I'm sure there are other capable individuals around who could offer their 2 cents....but I'll offer mine since you asked.
Shorter:
Big achievement if it works, and a long time in the making. By concentrating a lot of energy in a small space, you can generate an explosion that will compress a small amount of fuel - causing nuclear fusion. The neat part is that this method won't require nearly as much energy as past methods - which means that this method might be able to be used in energy applications (making more energy than is put in). There will be some serious engineering challenges, though, that could mean that this great science experiment may not be able to be used in large-scale energy production in an efficient manner.
Longer:
The term "man-made star" is a marketing concept and the idea isn't all that new. It isn't the first man-made star...that honor would be bestowed upon the thermonuclear weapon. Nonetheless, it will be a significant achievement. Up to now, fusion scientists have tried to use absolutely massive magnetic fields (that consume unbelievable amounts of energy) to create fusion. This is great - but it is hard to imagine parlaying this into anything energy efficient.
This is where laser technology comes in. As far as streams of energy go, it's hard to get more efficient than a laser. So, with the use of lenses, you can efficiently concentrate a high amount of energy into a very small area (as they said in the article, the fuel here is the size of a PINHEAD). So, yeah....they are going to create a ultra-miniature man-made star that will last for a fraction of a second. The cool part is that in doing so, they hope to not expend all that much energy...a key for using this process in the future for energy production. What I am not sure at this point is how they plan to harness the energy. I would imagine that you could use a series of flowing loops that would allow for heat transfer from the outer reaction chamber to something like a steam turbine. The problem with this is that you lose massive amounts of energy in this transfer I would think. I suppose that this is a significant remaining engineering challenge (how do we efficiently capture this energy - perhaps the biggest question once we prove we can produce fusion with lasers).

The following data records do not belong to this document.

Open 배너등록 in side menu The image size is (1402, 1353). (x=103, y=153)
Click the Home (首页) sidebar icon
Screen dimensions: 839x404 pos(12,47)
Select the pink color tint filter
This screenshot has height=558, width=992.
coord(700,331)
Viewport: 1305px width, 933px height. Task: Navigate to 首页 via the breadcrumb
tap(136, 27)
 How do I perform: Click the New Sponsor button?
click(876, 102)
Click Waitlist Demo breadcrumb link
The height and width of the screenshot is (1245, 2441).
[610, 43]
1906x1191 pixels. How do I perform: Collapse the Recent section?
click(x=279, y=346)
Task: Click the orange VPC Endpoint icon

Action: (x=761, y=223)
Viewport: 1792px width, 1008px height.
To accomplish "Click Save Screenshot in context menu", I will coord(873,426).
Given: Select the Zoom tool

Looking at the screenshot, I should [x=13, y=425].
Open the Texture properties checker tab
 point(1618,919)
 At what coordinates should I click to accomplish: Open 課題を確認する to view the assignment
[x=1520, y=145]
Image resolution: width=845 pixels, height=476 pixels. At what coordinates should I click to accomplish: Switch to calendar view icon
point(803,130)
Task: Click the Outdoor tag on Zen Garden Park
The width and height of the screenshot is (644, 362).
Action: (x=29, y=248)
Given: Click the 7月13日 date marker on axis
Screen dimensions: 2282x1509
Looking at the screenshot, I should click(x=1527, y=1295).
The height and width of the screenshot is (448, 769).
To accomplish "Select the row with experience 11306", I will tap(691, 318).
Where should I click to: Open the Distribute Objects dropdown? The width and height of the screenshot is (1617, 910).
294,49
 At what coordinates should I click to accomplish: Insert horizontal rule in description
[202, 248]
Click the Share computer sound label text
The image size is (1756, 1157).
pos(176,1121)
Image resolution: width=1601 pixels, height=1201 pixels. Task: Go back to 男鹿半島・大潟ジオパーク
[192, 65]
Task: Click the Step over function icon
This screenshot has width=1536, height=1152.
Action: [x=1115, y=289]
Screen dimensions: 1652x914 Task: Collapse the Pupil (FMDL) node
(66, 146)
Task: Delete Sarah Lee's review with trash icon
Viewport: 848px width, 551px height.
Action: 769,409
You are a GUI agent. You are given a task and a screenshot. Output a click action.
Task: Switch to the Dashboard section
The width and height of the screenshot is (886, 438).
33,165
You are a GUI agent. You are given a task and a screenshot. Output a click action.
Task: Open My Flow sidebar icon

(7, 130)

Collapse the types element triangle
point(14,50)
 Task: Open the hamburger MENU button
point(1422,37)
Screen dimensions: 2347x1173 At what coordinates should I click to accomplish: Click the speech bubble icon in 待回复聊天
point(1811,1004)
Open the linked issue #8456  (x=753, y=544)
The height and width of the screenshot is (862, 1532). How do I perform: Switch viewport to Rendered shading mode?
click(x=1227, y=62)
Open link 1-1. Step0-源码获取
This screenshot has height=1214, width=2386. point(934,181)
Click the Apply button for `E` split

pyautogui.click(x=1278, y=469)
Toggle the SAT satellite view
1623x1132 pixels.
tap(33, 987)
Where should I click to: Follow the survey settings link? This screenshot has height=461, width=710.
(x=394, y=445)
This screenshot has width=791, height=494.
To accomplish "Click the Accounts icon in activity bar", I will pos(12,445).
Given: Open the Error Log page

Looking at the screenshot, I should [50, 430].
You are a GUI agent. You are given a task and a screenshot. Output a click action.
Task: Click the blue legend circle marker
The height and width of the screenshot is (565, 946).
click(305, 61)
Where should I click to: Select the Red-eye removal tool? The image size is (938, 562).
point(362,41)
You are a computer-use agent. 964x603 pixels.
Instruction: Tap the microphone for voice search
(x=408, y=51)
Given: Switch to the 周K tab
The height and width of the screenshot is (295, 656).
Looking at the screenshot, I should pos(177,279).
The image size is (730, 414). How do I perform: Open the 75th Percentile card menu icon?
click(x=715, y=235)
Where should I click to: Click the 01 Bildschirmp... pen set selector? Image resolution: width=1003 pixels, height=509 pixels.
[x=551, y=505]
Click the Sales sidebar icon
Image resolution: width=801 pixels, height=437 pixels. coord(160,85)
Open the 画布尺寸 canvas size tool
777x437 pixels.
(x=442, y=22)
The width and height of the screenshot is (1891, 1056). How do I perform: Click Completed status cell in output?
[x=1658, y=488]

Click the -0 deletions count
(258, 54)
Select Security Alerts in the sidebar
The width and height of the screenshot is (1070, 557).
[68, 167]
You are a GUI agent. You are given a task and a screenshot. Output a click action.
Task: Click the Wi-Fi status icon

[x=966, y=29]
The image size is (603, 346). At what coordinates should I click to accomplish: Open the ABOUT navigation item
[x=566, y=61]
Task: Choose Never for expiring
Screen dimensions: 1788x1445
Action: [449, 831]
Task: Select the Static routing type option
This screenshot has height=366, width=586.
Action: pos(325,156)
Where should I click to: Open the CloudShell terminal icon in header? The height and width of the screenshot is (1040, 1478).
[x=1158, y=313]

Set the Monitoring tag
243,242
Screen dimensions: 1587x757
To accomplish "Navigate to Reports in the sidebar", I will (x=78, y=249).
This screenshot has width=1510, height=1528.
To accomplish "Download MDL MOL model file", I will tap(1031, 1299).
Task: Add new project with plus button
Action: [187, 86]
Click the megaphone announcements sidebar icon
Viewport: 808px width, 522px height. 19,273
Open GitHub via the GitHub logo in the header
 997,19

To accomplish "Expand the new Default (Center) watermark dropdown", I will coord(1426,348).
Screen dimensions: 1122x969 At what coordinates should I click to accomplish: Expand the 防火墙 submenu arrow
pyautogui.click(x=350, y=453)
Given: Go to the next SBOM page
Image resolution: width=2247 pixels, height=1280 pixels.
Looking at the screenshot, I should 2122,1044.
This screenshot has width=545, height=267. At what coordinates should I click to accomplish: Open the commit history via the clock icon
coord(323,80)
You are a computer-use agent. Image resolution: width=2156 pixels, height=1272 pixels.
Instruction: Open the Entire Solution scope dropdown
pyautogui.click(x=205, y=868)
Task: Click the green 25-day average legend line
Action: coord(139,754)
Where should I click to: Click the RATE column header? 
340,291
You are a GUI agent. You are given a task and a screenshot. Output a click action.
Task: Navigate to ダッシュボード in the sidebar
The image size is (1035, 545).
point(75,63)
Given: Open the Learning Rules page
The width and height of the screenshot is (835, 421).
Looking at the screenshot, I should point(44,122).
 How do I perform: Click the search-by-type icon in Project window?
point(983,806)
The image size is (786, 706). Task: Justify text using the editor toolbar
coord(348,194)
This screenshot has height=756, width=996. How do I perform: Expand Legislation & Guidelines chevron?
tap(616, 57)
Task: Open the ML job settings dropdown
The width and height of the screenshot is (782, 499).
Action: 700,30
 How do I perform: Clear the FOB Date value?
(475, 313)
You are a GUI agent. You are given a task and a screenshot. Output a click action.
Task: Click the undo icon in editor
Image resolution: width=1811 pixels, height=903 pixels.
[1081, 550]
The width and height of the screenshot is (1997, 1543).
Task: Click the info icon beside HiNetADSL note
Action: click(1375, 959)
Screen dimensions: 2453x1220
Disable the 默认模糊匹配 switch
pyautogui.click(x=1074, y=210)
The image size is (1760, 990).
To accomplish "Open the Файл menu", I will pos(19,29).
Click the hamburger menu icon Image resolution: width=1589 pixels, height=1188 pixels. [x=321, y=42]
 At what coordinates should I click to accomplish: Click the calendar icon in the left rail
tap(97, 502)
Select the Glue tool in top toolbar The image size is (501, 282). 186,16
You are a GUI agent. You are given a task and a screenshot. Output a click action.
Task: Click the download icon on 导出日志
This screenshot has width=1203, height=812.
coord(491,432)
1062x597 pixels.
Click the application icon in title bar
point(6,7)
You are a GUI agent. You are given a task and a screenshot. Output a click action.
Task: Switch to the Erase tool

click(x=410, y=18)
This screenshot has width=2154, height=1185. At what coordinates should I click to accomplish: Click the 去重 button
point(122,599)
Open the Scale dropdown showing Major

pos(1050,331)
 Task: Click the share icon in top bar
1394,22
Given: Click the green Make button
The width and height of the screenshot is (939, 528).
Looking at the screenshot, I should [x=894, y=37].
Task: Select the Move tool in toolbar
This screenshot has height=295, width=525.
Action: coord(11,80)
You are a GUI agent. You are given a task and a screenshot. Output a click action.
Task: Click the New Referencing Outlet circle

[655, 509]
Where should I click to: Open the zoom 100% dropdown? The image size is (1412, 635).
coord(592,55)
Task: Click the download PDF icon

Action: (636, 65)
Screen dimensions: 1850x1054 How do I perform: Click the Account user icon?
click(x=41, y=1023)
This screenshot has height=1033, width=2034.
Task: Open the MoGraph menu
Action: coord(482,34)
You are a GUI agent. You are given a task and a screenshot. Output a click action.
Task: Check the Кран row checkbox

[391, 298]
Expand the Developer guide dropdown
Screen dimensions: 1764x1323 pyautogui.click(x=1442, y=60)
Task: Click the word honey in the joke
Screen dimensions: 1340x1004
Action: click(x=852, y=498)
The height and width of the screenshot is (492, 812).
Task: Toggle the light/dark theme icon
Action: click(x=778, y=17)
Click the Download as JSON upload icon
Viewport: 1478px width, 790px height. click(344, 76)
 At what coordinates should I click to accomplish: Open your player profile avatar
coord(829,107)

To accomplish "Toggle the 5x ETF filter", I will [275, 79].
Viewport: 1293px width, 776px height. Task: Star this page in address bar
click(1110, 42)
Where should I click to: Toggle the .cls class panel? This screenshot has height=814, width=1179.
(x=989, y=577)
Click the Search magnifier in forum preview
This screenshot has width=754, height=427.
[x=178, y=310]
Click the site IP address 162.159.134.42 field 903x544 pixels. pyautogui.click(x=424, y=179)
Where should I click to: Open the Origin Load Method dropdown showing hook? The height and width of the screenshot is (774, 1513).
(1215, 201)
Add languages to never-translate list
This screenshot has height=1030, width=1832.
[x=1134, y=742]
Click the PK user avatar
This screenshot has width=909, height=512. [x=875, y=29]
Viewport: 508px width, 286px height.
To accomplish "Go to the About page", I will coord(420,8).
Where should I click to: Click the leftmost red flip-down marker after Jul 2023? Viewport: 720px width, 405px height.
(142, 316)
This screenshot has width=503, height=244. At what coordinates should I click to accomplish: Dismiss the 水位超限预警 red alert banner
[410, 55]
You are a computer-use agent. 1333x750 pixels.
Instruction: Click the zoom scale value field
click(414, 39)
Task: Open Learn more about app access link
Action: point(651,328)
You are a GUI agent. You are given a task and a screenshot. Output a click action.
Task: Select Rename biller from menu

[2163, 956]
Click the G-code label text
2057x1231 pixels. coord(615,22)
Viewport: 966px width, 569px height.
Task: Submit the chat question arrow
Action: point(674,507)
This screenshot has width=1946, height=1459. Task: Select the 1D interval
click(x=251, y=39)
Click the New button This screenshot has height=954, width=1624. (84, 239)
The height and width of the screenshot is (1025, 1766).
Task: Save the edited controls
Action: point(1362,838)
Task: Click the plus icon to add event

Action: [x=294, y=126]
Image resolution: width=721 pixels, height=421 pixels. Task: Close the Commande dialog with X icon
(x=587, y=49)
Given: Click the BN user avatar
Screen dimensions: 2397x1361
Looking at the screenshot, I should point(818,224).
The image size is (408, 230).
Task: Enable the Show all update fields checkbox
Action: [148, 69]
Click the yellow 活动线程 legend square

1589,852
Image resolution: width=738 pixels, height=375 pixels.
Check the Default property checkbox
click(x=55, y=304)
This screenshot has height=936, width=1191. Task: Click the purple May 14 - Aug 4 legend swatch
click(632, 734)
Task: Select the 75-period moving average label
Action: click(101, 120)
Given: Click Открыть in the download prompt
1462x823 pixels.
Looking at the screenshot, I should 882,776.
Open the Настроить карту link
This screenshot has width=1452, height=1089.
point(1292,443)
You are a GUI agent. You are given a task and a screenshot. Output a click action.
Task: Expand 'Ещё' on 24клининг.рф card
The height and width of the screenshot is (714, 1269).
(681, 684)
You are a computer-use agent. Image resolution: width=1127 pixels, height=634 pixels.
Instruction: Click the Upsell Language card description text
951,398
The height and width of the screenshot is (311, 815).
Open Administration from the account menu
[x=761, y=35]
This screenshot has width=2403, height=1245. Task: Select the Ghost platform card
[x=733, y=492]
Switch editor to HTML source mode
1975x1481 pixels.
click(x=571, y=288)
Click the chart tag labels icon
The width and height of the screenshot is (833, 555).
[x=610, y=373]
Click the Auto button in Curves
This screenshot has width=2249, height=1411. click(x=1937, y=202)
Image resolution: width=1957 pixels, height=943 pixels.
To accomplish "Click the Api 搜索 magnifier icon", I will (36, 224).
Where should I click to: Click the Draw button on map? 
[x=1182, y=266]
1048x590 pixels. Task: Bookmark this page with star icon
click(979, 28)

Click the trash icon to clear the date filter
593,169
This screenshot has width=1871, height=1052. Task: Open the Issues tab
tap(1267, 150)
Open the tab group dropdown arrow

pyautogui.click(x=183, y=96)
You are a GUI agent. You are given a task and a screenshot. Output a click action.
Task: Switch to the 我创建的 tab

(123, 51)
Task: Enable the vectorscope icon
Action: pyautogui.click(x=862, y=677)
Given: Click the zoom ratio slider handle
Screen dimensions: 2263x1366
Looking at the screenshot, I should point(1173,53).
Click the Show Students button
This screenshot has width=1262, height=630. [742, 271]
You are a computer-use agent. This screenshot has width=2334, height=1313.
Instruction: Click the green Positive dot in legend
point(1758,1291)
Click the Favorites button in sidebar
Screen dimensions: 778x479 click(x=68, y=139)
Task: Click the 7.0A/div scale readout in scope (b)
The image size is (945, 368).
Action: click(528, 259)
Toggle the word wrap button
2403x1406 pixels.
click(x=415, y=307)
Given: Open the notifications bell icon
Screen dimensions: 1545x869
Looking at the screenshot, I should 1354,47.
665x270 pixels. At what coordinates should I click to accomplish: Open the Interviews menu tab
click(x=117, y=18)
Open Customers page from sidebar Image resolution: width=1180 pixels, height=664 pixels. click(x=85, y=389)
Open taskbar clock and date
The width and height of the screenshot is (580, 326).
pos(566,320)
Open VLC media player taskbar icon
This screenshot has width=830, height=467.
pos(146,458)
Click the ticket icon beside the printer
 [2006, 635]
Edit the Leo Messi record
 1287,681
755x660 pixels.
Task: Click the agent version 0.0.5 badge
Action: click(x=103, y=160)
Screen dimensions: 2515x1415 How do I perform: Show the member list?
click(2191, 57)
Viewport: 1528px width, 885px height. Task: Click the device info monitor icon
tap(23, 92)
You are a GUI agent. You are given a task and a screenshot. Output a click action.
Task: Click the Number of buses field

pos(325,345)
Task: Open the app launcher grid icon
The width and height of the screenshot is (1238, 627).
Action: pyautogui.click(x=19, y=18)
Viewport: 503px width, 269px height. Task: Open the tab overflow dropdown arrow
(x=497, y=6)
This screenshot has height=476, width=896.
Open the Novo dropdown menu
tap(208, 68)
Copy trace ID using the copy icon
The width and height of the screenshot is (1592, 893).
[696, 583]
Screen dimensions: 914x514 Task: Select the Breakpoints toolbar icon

What I find most interesting is that in many, many ways this research is following the process of creating a miniature thermonuclear weapon - with the absence of a lot of the radioactive components. The original plutonium-design atomic bomb relied on carefully placed explosives to simultaneously explode and compress the nuclear fuel to generate the nuclear blast - this was not a "man-made star" because it was a fission device. Now...to the fusion weapon....If you accept the common understanding of the Ulam-Teller weapon design, then this fission device is used to create massive amounts of energy in the form of X-rays (just as in this fusion research) can be focused to create a secondary fusion reaction caused - just like this case - compression of fusible fuel. The designs are different because in the weapon you want more and more neutrons to be released to cause an uncontrollable reaction - so you use something like tritium. In this case, you want a more controlled fusion reaction, so you wouldn't use such an unstable fuel (or at least, I would think that you wouldn't). I'm not a physicist...so maybe someone can correct me.